Text excerpt ▸
Trouble is, I think the person that got him into this hobby is none other that anti-Lincoln, the nefarious doppelganger of our late Great Emancipator. Anti-Lincoln is obviously running some kind of scam here, and apparently feels that the man-sized tuber is clueless enough to play an unwitting part in it. Don’t know where he would get such an outlandish idea — why, Tubey is the sharpest root vegetable I’ve ever traversed interstellar space with. Though… apparently not sharp enough to avoid handing over his ill-gotten gains to anti-Lincoln like so much lunch money. Can’t trust anybody anymore. Next thing you know, Mitch Macaphee will be enlisting Big Zamboola as some kind of hot-air balloon for his next atmospheric experiment. Hey…. so that isn’t a strangely 3-D depiction of a rising sun in my Viewmaster! And isn’t that Marvin in the gondola?

Okay, so what the fuck — we’re not going to make a lot of progress on our album this way. For chrissake, I wish Mitch would wait until after our remix session before he sends our tape operator into the exosphere. Bloody scientific mentality!

Snap!

Whoa. Even the longest winning streaks run out one day, I guess. Prior to this last Tuesday, I was beginning to wonder if the Republicans could do anything that might lose them an election. It appears as though the voters have their limit after all. The Dems even took my local congressional district seat, which has been held by the GOP for more than fifty years. Who can doubt that there were more than a few bricks in the White House toilets come Wednesday morning? Rumsfeld immediately took the bullet, probably guessing that the Democrats would be satisfied with his departure and not drag him in front of a semi-hostile committee. (Good guess. Remember what they did after Clinton’s first election… yeah, that’s right — you can’t remember because there’s nothing to remember.) It’s distinctly possible, however, that foreign courts will be less forgiving. With universal jurisdiction on war crimes and ample evidence that Rumsfeld not only condemned but encouraged torture of detainees, he may need to plan his travel itinerary a bit more carefully from now on. (Tip: Ask Kissinger what travel agent he uses.)

So what does this Democratic victory mean, aside from the prospect of being able to say “Chairman Conyers” and “Chairwoman Lee”? Is this really a sea change, as some have suggested? Not likely. As I’ve mentioned here before in my usual haphazard way, working towards a Democratic resurgence in the House and Senate was a minimal political act — an attempt to shove a log into the juggernaut’s wheel-spokes (though it may be more akin to clipping a playing card to the forks of Bush’s bicycle). The Dems did not generate anything like a consistently progressive theme during the campaign (see Rahm Emmanuel); some talked a good game, while others mouthed the usual weasely platitudes that may easily be backed away from later on. It is during these first few weeks following an election when the betrayal of the voters typically takes place, and there are signs that such a process may be underway.

Given data ▸

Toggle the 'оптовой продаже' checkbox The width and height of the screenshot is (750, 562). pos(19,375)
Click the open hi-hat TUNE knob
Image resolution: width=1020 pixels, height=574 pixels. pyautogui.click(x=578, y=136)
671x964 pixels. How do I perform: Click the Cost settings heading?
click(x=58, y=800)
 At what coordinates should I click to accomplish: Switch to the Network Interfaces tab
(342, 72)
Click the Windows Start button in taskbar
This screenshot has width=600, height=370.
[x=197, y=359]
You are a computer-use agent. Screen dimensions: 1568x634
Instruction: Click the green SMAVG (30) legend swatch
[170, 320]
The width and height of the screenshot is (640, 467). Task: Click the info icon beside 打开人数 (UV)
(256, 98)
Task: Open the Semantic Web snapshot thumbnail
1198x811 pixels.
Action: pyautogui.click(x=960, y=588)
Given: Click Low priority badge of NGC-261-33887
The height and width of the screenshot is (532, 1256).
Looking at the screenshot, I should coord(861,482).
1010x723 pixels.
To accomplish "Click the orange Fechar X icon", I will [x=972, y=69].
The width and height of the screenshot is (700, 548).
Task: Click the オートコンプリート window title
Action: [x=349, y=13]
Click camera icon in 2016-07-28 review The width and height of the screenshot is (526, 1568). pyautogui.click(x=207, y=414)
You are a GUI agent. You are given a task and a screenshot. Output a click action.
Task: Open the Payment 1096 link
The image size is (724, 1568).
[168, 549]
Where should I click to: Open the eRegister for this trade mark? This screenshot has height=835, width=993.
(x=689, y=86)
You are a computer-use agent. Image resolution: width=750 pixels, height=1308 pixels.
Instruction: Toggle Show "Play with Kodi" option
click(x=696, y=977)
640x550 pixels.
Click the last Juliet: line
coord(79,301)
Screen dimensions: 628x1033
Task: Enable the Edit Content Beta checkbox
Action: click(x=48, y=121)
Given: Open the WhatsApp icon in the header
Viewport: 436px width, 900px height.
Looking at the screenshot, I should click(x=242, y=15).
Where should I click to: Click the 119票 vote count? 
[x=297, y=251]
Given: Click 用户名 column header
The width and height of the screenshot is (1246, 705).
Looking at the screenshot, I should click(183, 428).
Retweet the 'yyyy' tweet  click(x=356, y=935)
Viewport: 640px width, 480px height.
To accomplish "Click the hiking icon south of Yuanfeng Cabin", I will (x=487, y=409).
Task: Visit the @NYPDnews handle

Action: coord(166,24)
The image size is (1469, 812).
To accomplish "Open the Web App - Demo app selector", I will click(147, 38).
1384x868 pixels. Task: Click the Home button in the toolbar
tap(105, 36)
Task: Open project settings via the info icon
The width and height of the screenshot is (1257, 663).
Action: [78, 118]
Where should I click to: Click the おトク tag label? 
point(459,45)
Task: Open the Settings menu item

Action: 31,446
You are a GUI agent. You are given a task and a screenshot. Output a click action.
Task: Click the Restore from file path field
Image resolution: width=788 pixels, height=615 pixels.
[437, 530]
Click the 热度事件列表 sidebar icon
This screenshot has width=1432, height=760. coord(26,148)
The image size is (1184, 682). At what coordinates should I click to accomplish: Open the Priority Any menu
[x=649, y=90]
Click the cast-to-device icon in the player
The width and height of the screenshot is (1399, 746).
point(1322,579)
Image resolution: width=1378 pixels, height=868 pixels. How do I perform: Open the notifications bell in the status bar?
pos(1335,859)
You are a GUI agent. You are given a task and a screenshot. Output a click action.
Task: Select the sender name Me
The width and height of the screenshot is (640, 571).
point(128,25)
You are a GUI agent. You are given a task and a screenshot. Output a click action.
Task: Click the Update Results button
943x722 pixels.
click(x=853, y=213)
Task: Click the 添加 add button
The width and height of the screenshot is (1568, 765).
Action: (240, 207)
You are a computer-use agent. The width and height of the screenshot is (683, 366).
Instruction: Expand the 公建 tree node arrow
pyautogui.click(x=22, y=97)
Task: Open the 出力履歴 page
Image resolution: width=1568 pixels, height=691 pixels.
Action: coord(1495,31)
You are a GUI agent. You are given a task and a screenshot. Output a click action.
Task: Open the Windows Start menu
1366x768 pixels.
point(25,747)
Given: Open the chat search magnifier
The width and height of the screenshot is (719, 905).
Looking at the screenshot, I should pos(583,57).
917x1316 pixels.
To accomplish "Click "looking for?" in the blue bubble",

Work required ▸ Please write out the stretch of the blog post from "Okay, so what" through "Bloody scientific mentality!", renaming "tape operator" to "sound engineer". The lines above are separate material and have nothing to do with the blog post.

Your response ▸
Okay, so what the fuck — we’re not going to make a lot of progress on our album this way. For chrissake, I wish Mitch would wait until after our remix session before he sends our sound engineer into the exosphere. Bloody scientific mentality!